I didn't review the film here, partly because it wasn't a scary movie (the realization that Dwayne "the Rock" Johnson isn't really a bad actor is more unsettling than scary) and partly because it wasn't very good. It tried to be an "action-comedy" and only succeeded in being "action, then comedy, then action..." And yet I was obsessed with it: partly because of some interesting questions it brought up, as both main characters love their jobs so much they submit to drastic physical alteration in order to keep working, and where should the line be drawn on that even if you are a spy?–and partly because my Spy Thing had suddenly risen from the depths of my unconscious and wanted me to learn to climb walls and outwit villains.
That would be about when everybody and his brother started telling me how wonderful Burn Notice was; maybe the secret-agent lust showed somehow.
I'm possibly the last person in America not to have noticed the show by now, but just in case: spy and master of improvised solutions Michael Westen is summarily and mysteriously booted from the service.
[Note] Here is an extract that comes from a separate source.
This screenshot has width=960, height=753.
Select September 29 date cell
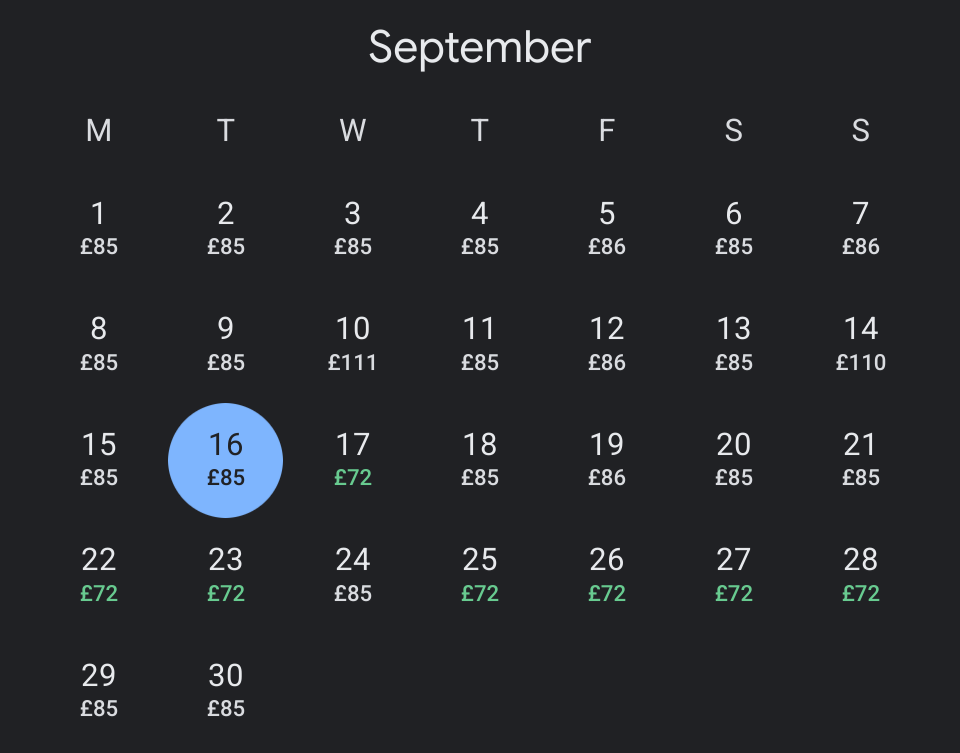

Stranded in Miami with his family, ex-girlfriend, and contact/sidekick Sam (played by Bruce Campbell: his character is supposed to have gone to seed, but I'd still rather look at him than Michael, who resembles those cheekboney guys who show up in superhero movies to have their girlfriends stolen by the protagonist), Michael tries to figure out what happened and make it right while also doing side projects and repairing sabotaged weapons with paper clips. It's very good, and I highly recommend it. But it still won't get you a double-O number.